Self-determination under International law

June 13, 2018
There are many aspects under international law that can be said about self-determination, i just pick the right to unilateraly declare independence (UDI). Is it accepted under International law?

According to experts, any nation has the right to self-determination, even the right to secede. Looking at the case of Catalonia you hear very often unionists say that Catalans do not have the right to self-determination, do not have the right to hold a referendum on independence and do not have the right to secede. Well that is incorrect, nor following Spanish law, the Spanish constitution nor according to international law holding a referendum is illegal. So it is legal. The fact that Madrid kept on opposing it is a political argument not a legal. They refused to sit down to discuss terms and so no framwork, no criteria, no rules,... and thus a political reason to be enabled to keep on saying that it is illegal. Under International law without holding a referendum even, a unilateral declaration of independence can be done and it would be considered in line with international law but without giveing any guarantees that the newly declared state would be internationally recognised.Who has experience in these matters?

Günther
Dauwen

Günther is Flemish, father of two children, Director of EFA.

Comments (2)

Vuocolo_Francesco

According to international law, self-determination means the right to decide for those people submitted to foreign domination (colonisation or occupation with weapons). This principle cannot be applied for people occupied before the end of WWII. According the international law, the right of self-determination belongs to people, but there's no legal definition for "people". In this way, States have the law on their side when there is part of its territory claiming for self-determination. By the way, new Countries also need official recognition from the other indipendent Countries.

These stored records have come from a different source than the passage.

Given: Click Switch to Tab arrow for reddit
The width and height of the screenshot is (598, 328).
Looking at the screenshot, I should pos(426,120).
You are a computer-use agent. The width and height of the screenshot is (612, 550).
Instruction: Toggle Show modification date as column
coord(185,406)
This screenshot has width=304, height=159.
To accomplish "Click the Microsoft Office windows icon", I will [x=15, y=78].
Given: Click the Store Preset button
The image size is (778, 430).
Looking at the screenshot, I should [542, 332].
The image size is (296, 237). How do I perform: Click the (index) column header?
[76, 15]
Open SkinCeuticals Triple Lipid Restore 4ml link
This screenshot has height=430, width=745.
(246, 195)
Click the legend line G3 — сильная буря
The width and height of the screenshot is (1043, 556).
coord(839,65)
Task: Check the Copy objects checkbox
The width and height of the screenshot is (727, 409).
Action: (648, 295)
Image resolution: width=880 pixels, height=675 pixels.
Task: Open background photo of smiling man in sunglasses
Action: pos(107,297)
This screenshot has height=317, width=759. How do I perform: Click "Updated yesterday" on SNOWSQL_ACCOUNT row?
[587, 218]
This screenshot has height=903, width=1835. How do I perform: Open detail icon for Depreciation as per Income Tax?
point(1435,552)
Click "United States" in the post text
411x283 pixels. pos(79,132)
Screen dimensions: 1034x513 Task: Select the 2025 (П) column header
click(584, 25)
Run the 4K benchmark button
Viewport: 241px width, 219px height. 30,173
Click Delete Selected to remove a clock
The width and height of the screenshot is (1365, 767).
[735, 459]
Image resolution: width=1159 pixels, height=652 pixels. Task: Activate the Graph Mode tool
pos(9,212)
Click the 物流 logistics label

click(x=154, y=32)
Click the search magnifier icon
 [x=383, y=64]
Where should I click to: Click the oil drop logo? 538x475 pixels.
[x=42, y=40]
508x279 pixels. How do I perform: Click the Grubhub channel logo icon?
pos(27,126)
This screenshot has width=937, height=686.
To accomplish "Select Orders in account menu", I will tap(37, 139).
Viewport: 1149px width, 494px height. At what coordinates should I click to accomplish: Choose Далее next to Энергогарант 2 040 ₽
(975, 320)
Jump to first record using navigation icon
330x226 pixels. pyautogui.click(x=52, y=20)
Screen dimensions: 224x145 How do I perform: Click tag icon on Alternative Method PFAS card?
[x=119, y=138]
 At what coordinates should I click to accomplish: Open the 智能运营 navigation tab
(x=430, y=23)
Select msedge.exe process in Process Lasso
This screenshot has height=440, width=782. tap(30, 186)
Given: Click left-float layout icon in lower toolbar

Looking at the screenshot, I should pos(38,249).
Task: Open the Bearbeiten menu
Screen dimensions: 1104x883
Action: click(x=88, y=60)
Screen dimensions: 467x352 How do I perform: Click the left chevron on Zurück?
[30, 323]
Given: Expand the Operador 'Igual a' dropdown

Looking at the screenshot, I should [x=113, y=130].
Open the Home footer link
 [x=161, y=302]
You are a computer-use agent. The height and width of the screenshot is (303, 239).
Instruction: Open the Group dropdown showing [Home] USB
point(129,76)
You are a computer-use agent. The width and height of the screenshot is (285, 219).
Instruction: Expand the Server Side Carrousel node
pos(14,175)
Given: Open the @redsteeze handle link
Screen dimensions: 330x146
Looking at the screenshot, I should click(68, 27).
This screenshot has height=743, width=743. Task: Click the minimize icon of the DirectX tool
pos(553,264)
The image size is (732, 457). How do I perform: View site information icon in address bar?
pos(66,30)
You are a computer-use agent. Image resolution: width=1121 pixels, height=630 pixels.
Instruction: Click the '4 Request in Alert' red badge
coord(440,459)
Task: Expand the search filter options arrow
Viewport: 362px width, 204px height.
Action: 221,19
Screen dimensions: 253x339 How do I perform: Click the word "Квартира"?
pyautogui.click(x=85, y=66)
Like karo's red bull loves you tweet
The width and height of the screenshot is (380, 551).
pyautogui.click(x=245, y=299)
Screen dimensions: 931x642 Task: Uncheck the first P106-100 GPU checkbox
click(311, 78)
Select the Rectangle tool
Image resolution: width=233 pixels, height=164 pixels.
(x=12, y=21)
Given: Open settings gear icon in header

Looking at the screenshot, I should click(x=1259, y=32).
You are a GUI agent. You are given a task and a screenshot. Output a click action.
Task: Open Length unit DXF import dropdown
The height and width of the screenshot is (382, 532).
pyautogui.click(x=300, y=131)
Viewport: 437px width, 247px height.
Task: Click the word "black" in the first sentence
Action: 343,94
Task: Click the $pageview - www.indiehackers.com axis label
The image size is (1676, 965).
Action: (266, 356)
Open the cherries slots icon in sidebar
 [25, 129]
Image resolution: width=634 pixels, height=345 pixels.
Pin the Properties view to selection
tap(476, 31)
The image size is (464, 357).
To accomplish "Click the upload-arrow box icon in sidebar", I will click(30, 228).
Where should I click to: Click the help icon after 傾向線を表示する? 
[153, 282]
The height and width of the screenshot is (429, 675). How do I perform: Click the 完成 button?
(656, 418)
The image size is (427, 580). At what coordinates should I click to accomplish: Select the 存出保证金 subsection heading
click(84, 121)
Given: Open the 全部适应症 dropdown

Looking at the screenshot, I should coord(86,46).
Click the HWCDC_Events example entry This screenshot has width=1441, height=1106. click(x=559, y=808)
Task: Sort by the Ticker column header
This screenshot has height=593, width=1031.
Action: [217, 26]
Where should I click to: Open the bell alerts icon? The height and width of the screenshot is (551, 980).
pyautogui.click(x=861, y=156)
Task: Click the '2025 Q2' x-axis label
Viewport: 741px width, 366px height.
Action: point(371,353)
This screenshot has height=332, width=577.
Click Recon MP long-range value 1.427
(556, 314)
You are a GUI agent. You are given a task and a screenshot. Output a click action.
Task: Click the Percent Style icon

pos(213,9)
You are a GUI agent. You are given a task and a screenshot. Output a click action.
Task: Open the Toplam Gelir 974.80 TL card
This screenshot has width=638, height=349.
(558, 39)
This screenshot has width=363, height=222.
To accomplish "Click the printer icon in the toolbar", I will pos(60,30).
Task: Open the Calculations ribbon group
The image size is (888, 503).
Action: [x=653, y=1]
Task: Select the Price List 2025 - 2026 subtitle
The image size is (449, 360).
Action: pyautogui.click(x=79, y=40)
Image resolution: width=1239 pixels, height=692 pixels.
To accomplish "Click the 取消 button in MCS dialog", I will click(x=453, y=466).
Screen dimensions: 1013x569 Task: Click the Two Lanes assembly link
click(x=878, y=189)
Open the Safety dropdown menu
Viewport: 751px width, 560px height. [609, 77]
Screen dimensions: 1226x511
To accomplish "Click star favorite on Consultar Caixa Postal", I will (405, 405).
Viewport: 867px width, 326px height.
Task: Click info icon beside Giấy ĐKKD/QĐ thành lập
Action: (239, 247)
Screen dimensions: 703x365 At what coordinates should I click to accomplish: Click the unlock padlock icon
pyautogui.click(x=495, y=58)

Regarding Catalunya and Spanish laws, Article 2 of the Spanish constitution claims the "indissoluble unity of the Spanish nation". So any kind of referendum for indipendence is totally against Spanish law

So these are the reason why so many Countries don't allow the right of self-determination, and for me all this is totally against human rights


Wir Brandenburger

First of all, English is not my native language, but I will do my best:

Well, I think the main problem is not discussing whether a declaration of independence is legal or not in accordance with applicable laws. Of course it would help if it's legal, but that's not the point. We need a new perspective on some rights. I am not a lawyer, but I try to explain my opinion

I would discuss the current intention of current international law in relation to the right to territorial integrity and / or the right to self-determination. For some opinion leaders, these rights today seem to be in incompatible hostility. To solve this problem, we should consider the question of who is entitled by what right.

The owner of the right to territorial integrity and the owner of the right to self-determination is, in my view, the sovereign. But who is it and how many?

In times of absolutism it was pretty clear and easy. The sovereign was the monarch. Any attack on the right of territorial integrity was therefore an attack on the sovereign. Today, the sovereign is the electorate. What seems to be ignored is that the sovereign in the sub-sovereigns would have to be split according to the "challenged" law. But today we are still looking at territorial integrity with the eyes of an absolute monarch

If an attack on territorial integrity comes from outside, it is an attack on all electorate of the current state / authority. Another characteristic is when the attack on territorial integrity comes from within. Then we have to divide the sovereign into two parts. When a party declares independence because it has a right to self-determination, it no longer attacks the territorial integrity of the previous ruler, claims new territorial integrity and begins to defend it. Therefore, it is not the duty of a foreign sovereign to decide on the right of territorial integrity of another sovereign.

In the end, the aim of the EFA should be to discuss the importance of the interplay of the right to territorial integrity and the right to self-determination and the importance of sovereignty and sovereignty on the road to an integrated Europe. The internal enlargement of the EU as an opportunity for the EU.

Constancy eternals are undemocratic and prevent appropriate responses to changing societal views. It cements the spirit of a (past) time and thereby blocks its further development.